One of the most powerful applications of organs-on-chips is as a platform for generating human-relevant data in screening therapeutic candidates across various disease models.  Here we present recent therapeutic screening results obtained using the high throughput human primary tissue culture platform PREDICT96-ALI (Air Liquid Interface) across pandemic respiratory infections including Influenza A Virus (IAV) and the coronaviruses hCoV-NL63, hCoV-OC43 and SARS-CoV-2.  These platforms, seeded with human primary tracheobronchial epithelial cells obtained from commercial sources as well as directly from bronchoscopies performed on living donors, enable rapid screening across a range of conditions including infection levels, cell source, candidate compound and therapeutic dose.  In the case of SARS-CoV-2, this represents a first demonstration of successful therapeutic screening in a high containment BSL-3 environment.  Results from the airway platform correlate closely with clinical data, demonstrating a compelling opportunity for an organ-on-chip model to serve a critical role in evaluating potential candidates capable of efficaciously treating severe respiratory infections.

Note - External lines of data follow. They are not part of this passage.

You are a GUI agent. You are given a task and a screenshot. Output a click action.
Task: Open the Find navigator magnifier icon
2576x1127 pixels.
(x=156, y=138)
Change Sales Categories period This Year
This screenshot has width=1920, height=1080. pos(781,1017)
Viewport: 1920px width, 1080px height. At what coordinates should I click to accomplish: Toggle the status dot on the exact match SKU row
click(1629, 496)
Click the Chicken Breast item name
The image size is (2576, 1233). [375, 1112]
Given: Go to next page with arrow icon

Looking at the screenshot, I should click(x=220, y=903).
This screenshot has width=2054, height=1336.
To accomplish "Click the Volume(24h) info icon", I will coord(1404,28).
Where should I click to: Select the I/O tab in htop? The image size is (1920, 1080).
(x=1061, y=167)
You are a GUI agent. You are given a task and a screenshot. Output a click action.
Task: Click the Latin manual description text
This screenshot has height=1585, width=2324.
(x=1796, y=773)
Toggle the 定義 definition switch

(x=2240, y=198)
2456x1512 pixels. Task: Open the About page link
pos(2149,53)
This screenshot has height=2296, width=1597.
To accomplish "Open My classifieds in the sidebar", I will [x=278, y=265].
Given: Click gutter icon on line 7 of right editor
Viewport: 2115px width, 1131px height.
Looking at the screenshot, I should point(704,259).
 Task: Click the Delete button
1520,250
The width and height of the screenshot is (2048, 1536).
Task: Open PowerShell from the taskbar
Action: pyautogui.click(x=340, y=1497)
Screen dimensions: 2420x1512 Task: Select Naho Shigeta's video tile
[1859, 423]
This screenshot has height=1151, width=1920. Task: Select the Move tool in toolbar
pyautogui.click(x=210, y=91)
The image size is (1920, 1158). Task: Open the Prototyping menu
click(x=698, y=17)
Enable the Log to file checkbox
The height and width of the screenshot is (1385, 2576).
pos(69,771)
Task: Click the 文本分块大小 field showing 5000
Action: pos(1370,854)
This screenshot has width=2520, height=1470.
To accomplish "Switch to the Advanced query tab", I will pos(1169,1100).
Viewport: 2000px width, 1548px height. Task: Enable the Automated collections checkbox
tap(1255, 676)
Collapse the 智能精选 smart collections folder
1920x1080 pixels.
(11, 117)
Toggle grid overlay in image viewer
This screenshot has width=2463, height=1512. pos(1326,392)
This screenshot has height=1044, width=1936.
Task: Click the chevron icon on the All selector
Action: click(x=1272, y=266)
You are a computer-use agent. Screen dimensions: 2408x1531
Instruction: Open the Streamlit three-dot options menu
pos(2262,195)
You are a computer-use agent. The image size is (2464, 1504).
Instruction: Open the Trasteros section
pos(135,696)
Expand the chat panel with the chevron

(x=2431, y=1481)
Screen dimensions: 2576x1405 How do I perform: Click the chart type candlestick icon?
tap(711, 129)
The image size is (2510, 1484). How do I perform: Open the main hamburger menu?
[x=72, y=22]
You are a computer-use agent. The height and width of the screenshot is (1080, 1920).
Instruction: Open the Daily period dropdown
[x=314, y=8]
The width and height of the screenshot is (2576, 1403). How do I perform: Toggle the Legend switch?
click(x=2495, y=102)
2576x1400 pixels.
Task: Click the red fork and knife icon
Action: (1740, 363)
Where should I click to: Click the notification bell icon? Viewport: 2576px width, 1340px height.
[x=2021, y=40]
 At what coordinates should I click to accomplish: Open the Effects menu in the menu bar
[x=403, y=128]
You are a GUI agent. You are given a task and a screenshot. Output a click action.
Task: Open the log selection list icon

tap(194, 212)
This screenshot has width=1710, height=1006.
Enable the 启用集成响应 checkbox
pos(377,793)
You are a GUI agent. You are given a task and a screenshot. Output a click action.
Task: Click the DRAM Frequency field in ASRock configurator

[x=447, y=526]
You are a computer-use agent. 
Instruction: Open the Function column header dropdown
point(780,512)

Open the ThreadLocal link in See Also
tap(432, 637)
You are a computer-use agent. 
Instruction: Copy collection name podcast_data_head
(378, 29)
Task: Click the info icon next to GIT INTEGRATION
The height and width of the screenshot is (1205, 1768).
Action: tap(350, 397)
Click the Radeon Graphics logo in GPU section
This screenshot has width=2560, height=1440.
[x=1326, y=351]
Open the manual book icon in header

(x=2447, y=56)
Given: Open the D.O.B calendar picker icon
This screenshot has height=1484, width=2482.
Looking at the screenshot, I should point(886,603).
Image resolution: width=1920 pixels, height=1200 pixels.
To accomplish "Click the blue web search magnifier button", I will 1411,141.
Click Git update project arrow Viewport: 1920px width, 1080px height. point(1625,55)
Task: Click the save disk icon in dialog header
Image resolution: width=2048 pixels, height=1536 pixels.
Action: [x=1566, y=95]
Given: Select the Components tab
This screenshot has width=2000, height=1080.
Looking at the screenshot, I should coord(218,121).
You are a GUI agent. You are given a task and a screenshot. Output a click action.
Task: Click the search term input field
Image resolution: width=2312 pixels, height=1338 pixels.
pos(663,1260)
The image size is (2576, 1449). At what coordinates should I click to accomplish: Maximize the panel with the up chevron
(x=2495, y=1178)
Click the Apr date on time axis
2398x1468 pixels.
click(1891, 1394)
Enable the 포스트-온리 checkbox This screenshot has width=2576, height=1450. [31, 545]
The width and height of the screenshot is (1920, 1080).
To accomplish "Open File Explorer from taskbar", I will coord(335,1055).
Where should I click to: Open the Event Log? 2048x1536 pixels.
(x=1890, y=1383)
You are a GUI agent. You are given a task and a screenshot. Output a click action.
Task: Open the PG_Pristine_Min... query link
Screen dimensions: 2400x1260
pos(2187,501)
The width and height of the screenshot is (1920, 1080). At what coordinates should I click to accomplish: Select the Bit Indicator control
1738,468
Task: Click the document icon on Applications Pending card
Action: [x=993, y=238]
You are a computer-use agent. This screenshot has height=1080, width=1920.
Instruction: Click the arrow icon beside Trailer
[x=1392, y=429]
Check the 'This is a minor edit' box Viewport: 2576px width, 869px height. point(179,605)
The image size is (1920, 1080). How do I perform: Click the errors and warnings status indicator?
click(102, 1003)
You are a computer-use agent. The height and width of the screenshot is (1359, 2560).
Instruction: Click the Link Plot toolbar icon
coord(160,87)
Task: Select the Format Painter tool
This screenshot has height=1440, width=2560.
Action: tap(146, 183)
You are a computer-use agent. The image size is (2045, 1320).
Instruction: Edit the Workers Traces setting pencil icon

Noo Li JeonKeynote Presentation

Closing Keynote: All-in-one Microfluidic Design to Integrate Vascularized Tumor Spheroid into High-Throughput Platform
Noo Li Jeon, Professor, Seoul National University, Korea South

The development of a scalable and highly reproducible in vitro tumor microenvironment (TME) platform still sheds light on new insights into cancer metastasis mechanisms and anticancer therapeutic strategies. Here, we present an all-in-one injection molded plastic array three-dimensional culture platform (All-in-One-IMPACT) that integrates vascularized tumor spheroids for highly reproducible, high-throughput experimentation. This device allows the formation of self-assembled cell spheroids on a chip by applying the hanging drop method to the cell culture channel. Then, when the hydrogel containing endothelial cells and fibroblasts is injected, the spheroid inside the droplet can be patterned together in three dimensions along the culture channel. In just two steps above, we can build a vascularized TME within a defined area. This process does not require specialized user skill and minimizes error-inducing steps, enabling both reproducibility and high throughput of the experiment. We have successfully demonstrated the process, from spheroid formation to tumor vascularization, using patient-derived cancer cells (PDCs) as well as various cancer cell lines. Furthermore, we performed combination therapies with Taxol (paclitaxel) and Avastin (bevacizumab), which are used in standard care for metastatic cancer. The All-in-One IMPACT is a powerful tool for establishing various anticancer treatment strategies through the development of a complex TME for use in high-throughput experiments.